When a class is requested (either implicitly through a class reference or explicitly with class.forName), the ClassLoader of the calling Class is used. This allows an Applet or an RMI-based application to refer to other classes that have been acquired from a remote site and ensure that they are downloaded from the same location as well.

However, libraries loaded from one ClassLoader cannot necessarily see classes loaded from another ClassLoader.

This often occurs with Object Relational Mapping (ORM) tools such as Hibernate that use configuration files that contain class names. To load the classes, it needs to resolve class names from the application's associated ClassLoader.

If the Hibernate library is installed in the same WAR as the webapp, this will be automatic. However, if Hibernate is stored in the webapp server's global classpath or an extension location, then it won't have visibility to the webapp's ClassLoader.

To solve this (specifically for the benefit of RMIClassLoader), Java 1.2 added a method to the Thread class to provide an additional ClassLoader that could be used as an extra source of classes called the ThreadContextClassLoader (TCCL). Each thread has its own unique instance, is accessed with getContextClassLoader and set with setContextClassLoader. Libraries such as Hibernate use this to resolve additional classes on demand, which they wouldn't otherwise be able to resolve through their own ClassLoader.

The context ClassLoader is inherited by newly created threads, which allows the context ClassLoader to be implicitly available in any executing class. However, it suffers while using Executors or other multi-threaded environments because it may not be the case that the initiating Thread is the same as the one that needs to subsequently load the class.

Setting the Thread Context ClassLoader usually takes the following form:

public void runWith(Runnable runnable, ClassLoader other) {
  final Thread current = Thread.currentThread();
  final ClassLoader tccl = current.getContextClassLoader();
  try {
    current.setContextClassLoader(other);
    runnable.run();
  } finally {
    current.setContextClassLoader(tccl);
  }
}

Note that this pattern explicitly expects the runnable to either be single-threaded, or that any multi-threaded pools will be instantiated during the call (and therefore will inherit the context ClassLoader). The Thread Context ClassLoader typically works in constrained environments such as webapp and enterprise Java servers since they own the threading and have full control of the life cycle of the applications.
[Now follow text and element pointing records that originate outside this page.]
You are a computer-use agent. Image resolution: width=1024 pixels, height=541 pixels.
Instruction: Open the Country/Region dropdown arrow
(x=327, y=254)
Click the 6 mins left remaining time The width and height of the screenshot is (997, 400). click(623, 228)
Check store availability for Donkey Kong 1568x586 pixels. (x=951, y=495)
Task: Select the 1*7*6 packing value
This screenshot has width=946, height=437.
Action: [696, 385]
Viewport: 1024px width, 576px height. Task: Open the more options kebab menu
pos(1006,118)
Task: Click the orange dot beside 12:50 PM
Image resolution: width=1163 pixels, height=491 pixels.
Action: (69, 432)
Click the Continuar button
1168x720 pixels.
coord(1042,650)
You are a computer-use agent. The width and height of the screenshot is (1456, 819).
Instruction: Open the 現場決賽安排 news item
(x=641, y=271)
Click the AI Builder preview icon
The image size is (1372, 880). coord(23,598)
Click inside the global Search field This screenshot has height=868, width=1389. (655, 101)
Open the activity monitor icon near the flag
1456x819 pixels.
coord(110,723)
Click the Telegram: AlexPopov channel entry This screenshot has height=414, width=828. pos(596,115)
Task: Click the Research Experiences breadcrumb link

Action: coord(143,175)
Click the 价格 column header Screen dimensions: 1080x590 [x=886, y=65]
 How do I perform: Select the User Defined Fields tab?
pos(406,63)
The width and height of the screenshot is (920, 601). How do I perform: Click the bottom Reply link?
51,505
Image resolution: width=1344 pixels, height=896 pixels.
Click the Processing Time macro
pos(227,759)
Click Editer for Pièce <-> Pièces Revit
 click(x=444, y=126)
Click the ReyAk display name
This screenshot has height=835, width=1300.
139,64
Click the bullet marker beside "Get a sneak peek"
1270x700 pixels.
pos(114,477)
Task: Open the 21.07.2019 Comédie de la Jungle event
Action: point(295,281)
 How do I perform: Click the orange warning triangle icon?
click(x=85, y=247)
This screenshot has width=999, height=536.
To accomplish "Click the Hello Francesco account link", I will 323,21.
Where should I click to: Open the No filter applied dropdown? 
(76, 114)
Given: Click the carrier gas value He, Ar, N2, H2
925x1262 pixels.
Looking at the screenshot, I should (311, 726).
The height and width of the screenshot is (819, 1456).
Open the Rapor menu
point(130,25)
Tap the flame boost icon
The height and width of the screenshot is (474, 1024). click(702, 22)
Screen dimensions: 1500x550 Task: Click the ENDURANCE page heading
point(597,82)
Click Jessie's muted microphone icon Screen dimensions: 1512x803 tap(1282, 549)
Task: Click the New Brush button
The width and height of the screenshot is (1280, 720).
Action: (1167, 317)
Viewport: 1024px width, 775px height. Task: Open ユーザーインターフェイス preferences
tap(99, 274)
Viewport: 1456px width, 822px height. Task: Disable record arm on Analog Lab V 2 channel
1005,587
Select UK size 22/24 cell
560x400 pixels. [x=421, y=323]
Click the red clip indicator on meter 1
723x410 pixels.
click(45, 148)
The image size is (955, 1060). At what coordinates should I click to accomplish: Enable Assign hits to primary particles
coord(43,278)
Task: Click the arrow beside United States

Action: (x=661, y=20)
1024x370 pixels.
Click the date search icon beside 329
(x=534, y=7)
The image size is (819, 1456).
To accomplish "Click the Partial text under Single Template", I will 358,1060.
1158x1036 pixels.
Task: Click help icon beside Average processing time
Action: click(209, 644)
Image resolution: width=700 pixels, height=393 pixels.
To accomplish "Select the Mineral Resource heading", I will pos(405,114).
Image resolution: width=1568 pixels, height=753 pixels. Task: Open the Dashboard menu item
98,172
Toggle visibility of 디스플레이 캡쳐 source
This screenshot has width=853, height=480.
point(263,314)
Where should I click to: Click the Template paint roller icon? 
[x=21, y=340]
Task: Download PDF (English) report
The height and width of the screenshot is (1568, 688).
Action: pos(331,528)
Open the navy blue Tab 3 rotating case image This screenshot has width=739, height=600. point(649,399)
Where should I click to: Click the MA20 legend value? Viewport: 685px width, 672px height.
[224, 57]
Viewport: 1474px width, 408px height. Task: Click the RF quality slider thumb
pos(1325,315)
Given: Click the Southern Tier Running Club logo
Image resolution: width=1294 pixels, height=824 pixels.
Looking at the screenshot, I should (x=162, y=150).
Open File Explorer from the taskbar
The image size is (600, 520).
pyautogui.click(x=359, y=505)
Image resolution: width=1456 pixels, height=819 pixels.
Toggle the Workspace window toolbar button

They do not work as well in more dynamic environments like OSGi.

Some open source libraries require the use of the Thread Context ClassLoader to operate correctly; however, many have been upgraded to take an explicit ClassLoader instead of attempting to load everything via the context loader.

Alternatively, mapping tools can be passed explicit Class instances, which avoids problems with resolving the Class in the first place. For example, Gson is used to deserialize a class from a JSON representation and to do so is passed a Class instance rather than the name of a class.